# Short exercise
Please count how many lines in the records contain the string "computer", treating uppercase and lowercase as different, and reply with the number alone.
******************************
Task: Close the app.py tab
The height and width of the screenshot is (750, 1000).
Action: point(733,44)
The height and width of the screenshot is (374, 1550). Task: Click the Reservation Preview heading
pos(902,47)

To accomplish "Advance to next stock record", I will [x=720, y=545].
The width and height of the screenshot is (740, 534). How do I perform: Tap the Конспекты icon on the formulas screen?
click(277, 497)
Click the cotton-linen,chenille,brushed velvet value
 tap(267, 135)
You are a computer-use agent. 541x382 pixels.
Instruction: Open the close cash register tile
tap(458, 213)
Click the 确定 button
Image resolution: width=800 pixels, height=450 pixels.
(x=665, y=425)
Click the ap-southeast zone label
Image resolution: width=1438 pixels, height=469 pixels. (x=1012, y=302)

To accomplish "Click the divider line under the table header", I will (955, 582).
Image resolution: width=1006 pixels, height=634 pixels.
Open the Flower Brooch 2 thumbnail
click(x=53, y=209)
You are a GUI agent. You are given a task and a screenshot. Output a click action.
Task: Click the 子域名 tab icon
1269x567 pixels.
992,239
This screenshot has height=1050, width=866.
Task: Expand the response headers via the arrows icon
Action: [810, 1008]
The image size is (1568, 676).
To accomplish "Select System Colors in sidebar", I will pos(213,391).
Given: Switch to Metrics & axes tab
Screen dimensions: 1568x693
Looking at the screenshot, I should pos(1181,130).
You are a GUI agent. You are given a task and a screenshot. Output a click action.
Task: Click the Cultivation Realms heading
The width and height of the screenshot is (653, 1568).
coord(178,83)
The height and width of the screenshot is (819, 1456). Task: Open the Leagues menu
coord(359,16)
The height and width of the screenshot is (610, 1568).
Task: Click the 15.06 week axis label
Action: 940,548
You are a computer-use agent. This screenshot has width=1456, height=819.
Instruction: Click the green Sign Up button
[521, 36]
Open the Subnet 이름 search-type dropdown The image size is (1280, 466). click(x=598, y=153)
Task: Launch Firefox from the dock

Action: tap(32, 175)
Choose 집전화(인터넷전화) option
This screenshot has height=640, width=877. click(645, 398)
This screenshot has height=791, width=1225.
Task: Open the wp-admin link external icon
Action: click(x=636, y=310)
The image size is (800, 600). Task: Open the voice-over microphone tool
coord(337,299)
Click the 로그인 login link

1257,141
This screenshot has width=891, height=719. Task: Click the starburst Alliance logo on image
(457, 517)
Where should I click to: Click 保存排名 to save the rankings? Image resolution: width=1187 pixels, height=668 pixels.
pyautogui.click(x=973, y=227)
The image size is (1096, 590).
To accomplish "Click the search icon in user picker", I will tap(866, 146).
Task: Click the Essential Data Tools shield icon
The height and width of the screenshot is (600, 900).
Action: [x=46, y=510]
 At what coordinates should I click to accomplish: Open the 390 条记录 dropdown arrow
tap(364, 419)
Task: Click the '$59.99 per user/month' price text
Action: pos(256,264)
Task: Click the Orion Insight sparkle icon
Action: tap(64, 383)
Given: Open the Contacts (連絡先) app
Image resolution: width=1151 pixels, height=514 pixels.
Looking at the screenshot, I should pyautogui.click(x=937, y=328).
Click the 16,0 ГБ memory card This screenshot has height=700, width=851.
******************************
# Problem solution
2